START Data records
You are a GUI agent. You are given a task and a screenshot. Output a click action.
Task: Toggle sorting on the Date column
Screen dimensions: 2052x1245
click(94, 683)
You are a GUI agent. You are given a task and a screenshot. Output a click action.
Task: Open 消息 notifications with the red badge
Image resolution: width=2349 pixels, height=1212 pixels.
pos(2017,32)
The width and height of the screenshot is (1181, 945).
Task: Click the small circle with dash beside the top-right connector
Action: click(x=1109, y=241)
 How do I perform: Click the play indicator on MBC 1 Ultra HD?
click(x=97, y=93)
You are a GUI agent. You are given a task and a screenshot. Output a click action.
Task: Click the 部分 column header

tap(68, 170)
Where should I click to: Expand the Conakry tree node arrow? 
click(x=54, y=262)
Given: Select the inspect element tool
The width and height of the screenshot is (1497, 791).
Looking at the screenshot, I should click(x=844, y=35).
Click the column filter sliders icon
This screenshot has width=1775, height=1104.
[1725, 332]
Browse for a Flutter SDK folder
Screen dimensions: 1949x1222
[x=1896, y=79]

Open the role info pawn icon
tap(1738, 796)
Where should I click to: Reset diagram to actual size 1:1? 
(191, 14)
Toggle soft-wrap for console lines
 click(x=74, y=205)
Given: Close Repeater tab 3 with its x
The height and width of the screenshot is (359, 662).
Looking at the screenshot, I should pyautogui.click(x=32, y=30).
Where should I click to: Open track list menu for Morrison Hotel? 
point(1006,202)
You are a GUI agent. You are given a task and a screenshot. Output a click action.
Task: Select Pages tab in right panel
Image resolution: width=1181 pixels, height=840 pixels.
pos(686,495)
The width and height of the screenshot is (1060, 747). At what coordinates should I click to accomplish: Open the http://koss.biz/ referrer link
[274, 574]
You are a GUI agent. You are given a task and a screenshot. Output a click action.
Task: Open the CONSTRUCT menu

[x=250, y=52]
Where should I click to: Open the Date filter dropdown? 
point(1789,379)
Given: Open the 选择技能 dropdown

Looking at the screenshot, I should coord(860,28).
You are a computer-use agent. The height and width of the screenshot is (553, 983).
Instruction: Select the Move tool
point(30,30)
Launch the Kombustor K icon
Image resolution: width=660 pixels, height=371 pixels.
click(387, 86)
END Data records
#### About this exercise:
All lines from the one holding "Where should I click to: Open the" through the end of the entries need to be given again exactly. Leave out the others.

#### Task output:
Where should I click to: Open the Date filter dropdown? 
point(1789,379)
Given: Open the 选择技能 dropdown

Looking at the screenshot, I should coord(860,28).
You are a computer-use agent. The height and width of the screenshot is (553, 983).
Instruction: Select the Move tool
point(30,30)
Launch the Kombustor K icon
Image resolution: width=660 pixels, height=371 pixels.
click(387, 86)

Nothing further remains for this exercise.